Per Conte, insomma, molti nemici (e molto lavoro). La laboriosa vittoria sul Verona (che aveva già guastato la festa d’inizio campionato al Milan) offre due conferme: la prima, che, pur con qualche nuovo interprete, la squadra continua a esprimere sul campo il furore predicato dal suo allenatore, a smentire la presunta sindrome da pancia piena; la seconda, che, almeno in questa fase, sembra aver bisogno di una scossa per sprigionare il meglio: a Copenaghen, con l’Inter e ora anche col Verona è servito l’elettrochoc di un gol di svantaggio per dare davvero inizio alle musiche. Qui, magari, c’è da migliorare un po’ ma, intanto, Tevez si è letteralmente preso la squadra per l’autorevolezza e l’efficacia con cui si muove ; e lui, Pogba e Vidal riescono a surrogare le qualità di Pirlo (pur nelle rispettive diversità, ovviamente) quando, come ha fatto Mandorlini, gli viene costruita attorno una vera e propria gabbia di marcatura. Il gol di testa di Llorente, finalmente buttato nella mischia, indica l’ ulteriore alternativa nella manovra d’attacco (quella che è mancata negli ultimi due anni): con un buon cross e un buon colpitore, si riesce con semplicità a sfondare i muri che resistono agli aggiramenti palla a terra o agli inserimenti in zona-gol dei centrocampisti. Era chiaro da tempo.

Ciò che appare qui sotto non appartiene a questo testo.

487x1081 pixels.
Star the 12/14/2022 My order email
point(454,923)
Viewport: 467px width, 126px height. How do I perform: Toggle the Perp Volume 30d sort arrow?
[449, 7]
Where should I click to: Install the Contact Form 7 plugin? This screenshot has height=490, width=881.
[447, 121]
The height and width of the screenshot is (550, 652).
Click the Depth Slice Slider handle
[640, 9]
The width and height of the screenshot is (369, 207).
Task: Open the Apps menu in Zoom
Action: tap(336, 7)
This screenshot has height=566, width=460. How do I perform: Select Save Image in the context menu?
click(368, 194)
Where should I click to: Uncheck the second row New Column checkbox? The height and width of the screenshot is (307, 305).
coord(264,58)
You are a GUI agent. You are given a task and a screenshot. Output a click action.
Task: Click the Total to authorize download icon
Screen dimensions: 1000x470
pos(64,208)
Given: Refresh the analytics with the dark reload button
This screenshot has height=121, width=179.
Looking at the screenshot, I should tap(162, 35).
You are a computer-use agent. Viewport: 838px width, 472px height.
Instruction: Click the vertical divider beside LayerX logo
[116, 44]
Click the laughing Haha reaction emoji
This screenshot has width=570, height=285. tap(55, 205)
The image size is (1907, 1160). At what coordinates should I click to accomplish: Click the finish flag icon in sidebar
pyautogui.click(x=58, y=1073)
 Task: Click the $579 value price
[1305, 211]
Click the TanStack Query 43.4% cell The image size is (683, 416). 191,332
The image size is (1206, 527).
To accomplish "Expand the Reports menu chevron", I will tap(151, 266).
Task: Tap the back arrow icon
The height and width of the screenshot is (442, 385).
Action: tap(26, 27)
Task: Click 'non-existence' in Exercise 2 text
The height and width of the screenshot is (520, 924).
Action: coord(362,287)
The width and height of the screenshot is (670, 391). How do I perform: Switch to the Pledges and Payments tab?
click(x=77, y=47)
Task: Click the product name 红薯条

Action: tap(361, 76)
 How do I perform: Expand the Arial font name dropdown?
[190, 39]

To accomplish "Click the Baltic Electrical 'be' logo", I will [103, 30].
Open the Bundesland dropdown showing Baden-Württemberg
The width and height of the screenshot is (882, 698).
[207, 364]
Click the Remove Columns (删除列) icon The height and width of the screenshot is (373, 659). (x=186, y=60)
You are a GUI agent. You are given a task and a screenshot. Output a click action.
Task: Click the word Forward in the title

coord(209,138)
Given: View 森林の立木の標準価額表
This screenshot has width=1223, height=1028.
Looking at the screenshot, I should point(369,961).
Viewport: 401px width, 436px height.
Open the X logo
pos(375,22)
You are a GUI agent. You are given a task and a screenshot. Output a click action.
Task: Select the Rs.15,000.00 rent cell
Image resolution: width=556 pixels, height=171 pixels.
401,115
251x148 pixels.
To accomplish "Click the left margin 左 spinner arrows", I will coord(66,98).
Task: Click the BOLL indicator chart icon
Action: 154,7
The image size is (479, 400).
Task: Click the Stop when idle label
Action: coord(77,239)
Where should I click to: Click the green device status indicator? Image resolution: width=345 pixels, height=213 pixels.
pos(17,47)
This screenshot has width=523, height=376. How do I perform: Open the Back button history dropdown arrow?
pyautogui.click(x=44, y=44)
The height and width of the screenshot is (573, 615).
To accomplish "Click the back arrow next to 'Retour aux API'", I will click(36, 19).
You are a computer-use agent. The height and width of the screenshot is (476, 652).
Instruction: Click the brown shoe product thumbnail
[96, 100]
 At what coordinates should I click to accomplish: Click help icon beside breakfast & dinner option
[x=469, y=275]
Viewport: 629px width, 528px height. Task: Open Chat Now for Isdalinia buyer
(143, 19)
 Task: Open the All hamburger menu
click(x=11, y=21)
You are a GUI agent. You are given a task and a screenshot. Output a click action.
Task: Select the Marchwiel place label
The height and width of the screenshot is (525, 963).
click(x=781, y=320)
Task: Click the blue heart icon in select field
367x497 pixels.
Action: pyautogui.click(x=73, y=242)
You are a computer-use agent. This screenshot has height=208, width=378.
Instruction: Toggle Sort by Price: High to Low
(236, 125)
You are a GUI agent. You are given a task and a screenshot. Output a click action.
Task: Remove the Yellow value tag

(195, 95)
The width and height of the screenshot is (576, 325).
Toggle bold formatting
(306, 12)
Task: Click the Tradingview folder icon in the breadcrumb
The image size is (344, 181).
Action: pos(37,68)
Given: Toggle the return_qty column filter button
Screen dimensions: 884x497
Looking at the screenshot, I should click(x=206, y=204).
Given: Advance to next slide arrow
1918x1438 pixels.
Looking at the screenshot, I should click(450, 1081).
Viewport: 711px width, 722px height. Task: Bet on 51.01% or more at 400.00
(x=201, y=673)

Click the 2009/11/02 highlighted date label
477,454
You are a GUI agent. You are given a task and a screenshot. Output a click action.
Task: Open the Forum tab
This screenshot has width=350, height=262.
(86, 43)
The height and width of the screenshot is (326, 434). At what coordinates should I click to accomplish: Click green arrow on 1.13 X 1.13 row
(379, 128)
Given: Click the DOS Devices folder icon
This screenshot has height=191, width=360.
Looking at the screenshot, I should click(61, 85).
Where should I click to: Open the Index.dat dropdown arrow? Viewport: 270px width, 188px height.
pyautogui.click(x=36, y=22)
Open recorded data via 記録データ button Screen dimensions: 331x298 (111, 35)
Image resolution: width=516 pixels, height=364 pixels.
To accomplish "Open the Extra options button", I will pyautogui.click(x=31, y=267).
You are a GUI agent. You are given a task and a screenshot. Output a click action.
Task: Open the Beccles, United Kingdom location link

Quanto alla Roma e al suo inatteso primato di fine estate, la mutazione rispetto al recente passato è stata radicale, quasi genetica. Da squadra scapestrata che deliziava la sua gente un attimo prima di sprofondarla nella disperazione per l’incostanza di rendimento (anche all’interno di una stessa partita) a squadra solida, razionale, che subisce il minimo (1 gol in 360′) e segna tanto: 10 gol, tutti nel secondo tempo. Segno di tenuta atletica, di convinzione, di capacità di credere in se stessa. La Lazio era il primo esame duro, dopo un trittico morbido (Livorno-Verona-Parma). La verità si conoscerà più avanti, ma di certo Garcia ha fatto cambiar registro a tutto l’ambiente. E non pareva possibile in così poco tempo. Per Napoli e Roma erano le prime serie verifiche. Vincere nel S. Siro milanista e portarsi a casa un derby significa ricevere i primi timbri di legittimazione al livello più alto. Altri esami verranno, ma questi erano già belli tosti. Specie per il Napoli che s’è trovato a fronteggiare il miglior Milan di questa fase, domato con due periodi di superiorità all’inizio di entrambi i tempi ma subìto per lunghi tratti (e con molti rischi, compreso il primo rigore sbagliato nella carriera professionistica di Balotelli). Era, come si sa, dai tempi di Maradona (anno del Signore 1986), che il Napoli non batteva il Milan in casa sua e anche se gli eredi di Gullit e Van Basten sono lontani dalla loro grandezza, il ritorno all’impresa ha molto significato. Benitez ha fatto pure un mini turnover e, in campo, s’è ritrovato un Hamsik pallido (e infatti sostituito) oltre a un Insigne mai efficace come col Borussia: eppure il Napoli ha vinto. Come dire che, grazie soprattutto alla continuità di Higuain e alla sicurezza di Reina, la squadra sa vincere partite importanti anche quando qualche tenore stecca. E questo è il primo segno di autentica maturazione, ché a vincere quando tutto gira bene son buoni tutti.